TASK REQUIREMENTS
Please write out every line of the material exactly.

____

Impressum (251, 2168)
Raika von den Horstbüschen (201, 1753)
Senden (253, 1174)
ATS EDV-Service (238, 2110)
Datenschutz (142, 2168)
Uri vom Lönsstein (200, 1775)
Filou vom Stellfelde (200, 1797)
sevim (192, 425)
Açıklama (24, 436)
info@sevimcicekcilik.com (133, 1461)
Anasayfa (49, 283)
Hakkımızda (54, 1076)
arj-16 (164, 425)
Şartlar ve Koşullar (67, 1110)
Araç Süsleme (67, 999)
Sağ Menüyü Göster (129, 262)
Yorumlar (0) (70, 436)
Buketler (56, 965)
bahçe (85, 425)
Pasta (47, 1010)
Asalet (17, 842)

____

EXERCISE OUTPUT
Impressum (251, 2168)
Raika von den Horstbüschen (201, 1753)
Senden (253, 1174)
ATS EDV-Service (238, 2110)
Datenschutz (142, 2168)
Uri vom Lönsstein (200, 1775)
Filou vom Stellfelde (200, 1797)
sevim (192, 425)
Açıklama (24, 436)
info@sevimcicekcilik.com (133, 1461)
Anasayfa (49, 283)
Hakkımızda (54, 1076)
arj-16 (164, 425)
Şartlar ve Koşullar (67, 1110)
Araç Süsleme (67, 999)
Sağ Menüyü Göster (129, 262)
Yorumlar (0) (70, 436)
Buketler (56, 965)
bahçe (85, 425)
Pasta (47, 1010)
Asalet (17, 842)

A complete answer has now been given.